這段時間,王夫人病着,她要看着收拾院子,收拾的好了,自己的親姑媽就心口疼,收拾的不好了,自己的公公就在家裏鬧。王熙鳳早出晚歸,裏外不是人。家裏老太太年紀大了,如今就怕見大老爺,大老爺一進院子,先是請安,接着和老太太講古,從貴妃娘娘小時候如何如何的嬌養到現在家族如何如何的鼎力相助,每天翻來覆去花樣百出的跟老太太叨叨。每次叨叨就是一天,走的時候必定帶走幾件老太太的私房。家裏的姑娘們,四姑娘賈惜春,沒事兒人一樣打棋譜畫畫,該吃吃該喝喝,萬事不往心裏擱。賈探春要在王夫人跟前伺候着,大半個月瘦了好幾斤。薛寶釵又不是賈家人,再說自己的親姨媽已經病倒了,更不會在王熙鳳面前出謀劃策。
東府裏面,倒是借着這次喜事辦了幾場酒,後來尤氏看清楚了西府裏面正打擂臺,只說自己病了,連門都不登。
邢夫人……王熙鳳聽說這個拎不清的婆婆在大老爺跟前說了幾句酸話被罵了一頓,至今沒出過院門。
王熙鳳自己心裏跟黃連一樣苦,臉上還要帶着笑。
齊靜安倒是不放在心上,“我也不是挑你們的錯兒,只不過事兒也不是你們這麽辦的。我再問你,貴主兒是庶出的,但是如今進宮的都是嫡出的姑娘,你們家裏是個什麽章程?是把貴主兒記名在邢夫人名下還是記在先頭夫人名下?你們家要是沒辦這事,我們侯爺和夫人萬萬不讓你們把貴主兒接走的,少不得我們家替你們查漏補缺。”
齊靜安這話說的牽強附會,人家的女兒,人家想要怎麽辦是人家的家事,她扣着人家的姑娘在家,在外人看來本來就是理虧的事兒,現在讓她倒打一耙。擾的王熙鳳心裏不寧靜,沒心思跟她争辯。反正賈迎春也不樂意走,先把貴主兒放在自己家裏,憑着侯爺和婆婆一腔慈心替貴主兒謀劃,到時候,得利的還是自家。
王熙鳳再次倒吸一口氣。
這也是大事,不僅要把賈迎春記成嫡女,她那死去的姨娘更要擡成貴妾,而且,因為生育貴人有功,也要遷入祖墳。
這比收拾院子是更嚴重,更要先辦的事兒。
總不能讓皇子的生母是個庶出的姑娘,到時候打的不是賈家的臉,是皇子公主的臉,是皇家的臉。
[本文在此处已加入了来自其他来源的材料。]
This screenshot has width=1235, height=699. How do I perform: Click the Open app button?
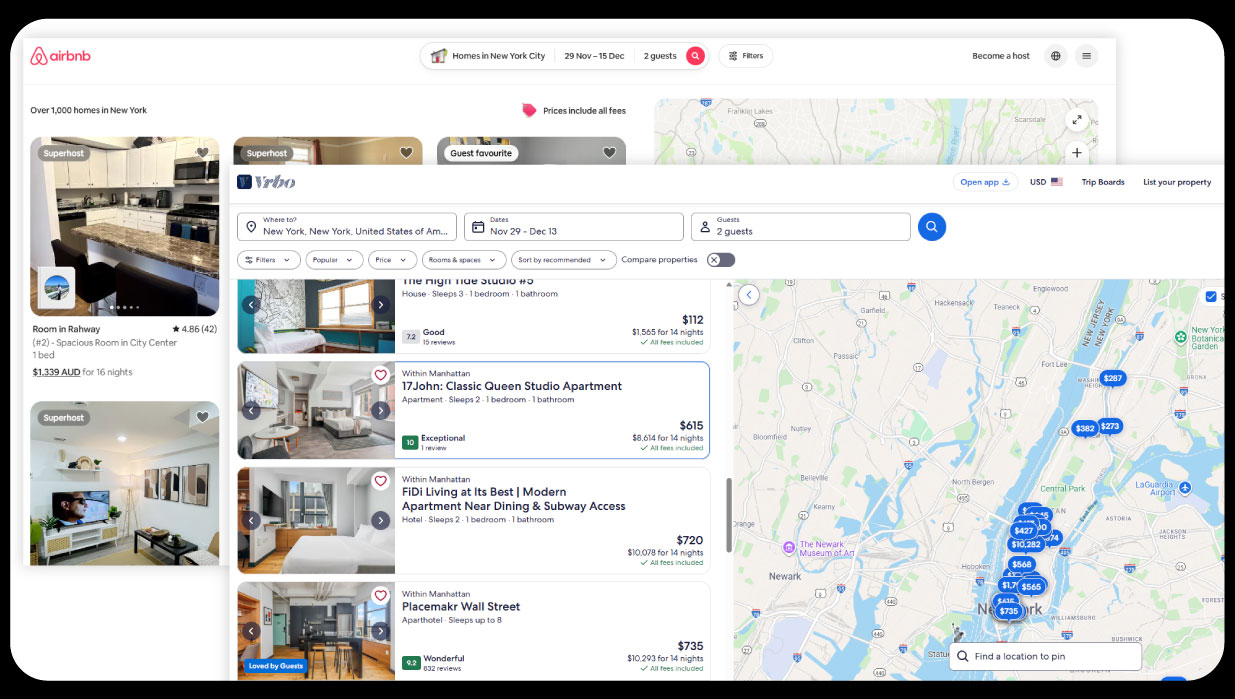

要不然以後皇子或者公主長大了,外臣說起來,某某皇子的母親是庶出的姑娘,這要不得要讓皇家人記恨,再有就是,嫡出庶出對以後的姑娘找婆家也有影響,要是探春說親的時候,對方不想結親,直接給一句,“我們家門第低,你們家庶出的還是宮裏的貴人呢,我們家高攀不起。”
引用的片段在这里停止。